Foto: Spyros Bakalis/AFP via Getty Images

Eine gute Parole muss eines können: verbinden. Sie kann eine Analyse des Bestehenden mit Hoffnungen auf das Erwartete verknüpfen, oder sie schafft Gemeinsames zwischen Unbekannten, stiftet also Identität. „Venceremos“, spanisch für „Wir werden siegen“, erfüllt beide Anforderungen. Es war die Hymne der sozialistischen Bewegung in Chile, mit der Salvador Allende in den frühen 1970er Jahren unterstützt wurde.

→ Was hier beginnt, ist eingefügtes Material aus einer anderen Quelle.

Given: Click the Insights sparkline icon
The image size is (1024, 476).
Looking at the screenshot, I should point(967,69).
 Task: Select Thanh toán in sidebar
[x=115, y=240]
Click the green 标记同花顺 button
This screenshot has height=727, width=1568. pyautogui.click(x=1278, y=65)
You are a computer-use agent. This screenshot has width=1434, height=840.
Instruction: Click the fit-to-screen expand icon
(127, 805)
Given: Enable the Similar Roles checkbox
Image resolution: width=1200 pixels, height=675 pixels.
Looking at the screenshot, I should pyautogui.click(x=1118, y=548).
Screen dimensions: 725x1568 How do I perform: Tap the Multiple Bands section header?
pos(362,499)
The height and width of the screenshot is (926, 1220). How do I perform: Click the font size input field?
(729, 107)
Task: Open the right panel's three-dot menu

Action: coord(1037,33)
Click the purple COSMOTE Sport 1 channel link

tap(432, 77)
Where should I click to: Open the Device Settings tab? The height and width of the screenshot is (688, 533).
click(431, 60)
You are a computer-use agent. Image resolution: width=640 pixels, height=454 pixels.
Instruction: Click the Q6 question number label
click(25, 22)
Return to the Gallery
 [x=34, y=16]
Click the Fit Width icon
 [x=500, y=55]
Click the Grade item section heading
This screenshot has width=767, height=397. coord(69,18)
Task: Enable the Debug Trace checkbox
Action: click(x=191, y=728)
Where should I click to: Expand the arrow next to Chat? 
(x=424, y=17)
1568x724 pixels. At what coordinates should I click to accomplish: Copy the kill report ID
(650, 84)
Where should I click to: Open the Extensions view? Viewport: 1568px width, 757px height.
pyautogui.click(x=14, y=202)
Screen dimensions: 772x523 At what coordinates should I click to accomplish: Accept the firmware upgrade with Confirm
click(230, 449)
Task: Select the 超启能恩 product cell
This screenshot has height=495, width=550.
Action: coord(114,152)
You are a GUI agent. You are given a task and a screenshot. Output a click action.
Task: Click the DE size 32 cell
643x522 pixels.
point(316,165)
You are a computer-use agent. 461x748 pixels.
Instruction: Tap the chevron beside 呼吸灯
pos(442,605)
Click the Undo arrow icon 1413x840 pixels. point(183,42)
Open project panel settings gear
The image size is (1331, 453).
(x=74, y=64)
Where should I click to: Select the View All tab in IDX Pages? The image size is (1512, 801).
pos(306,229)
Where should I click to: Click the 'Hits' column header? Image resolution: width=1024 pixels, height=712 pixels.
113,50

Die Parole formuliert im Zwischenraum Sehnsüchte nach einem besseren Morgen.

Die Siegesgewissheit von „Venceremos“ mag heute ein wenig absurd erscheinen. Nicht aber die in der Parole steckende verborgene Wahrheit: „Wir werden siegen“ drückt nicht nur Hoffnung und Optimismus aus, sondern spitzt eine deprimierende, heute stark verbreitete Perspektive zu: dass alles den Bach runtergeht, wenn wir nicht Grundsätzliches ändern.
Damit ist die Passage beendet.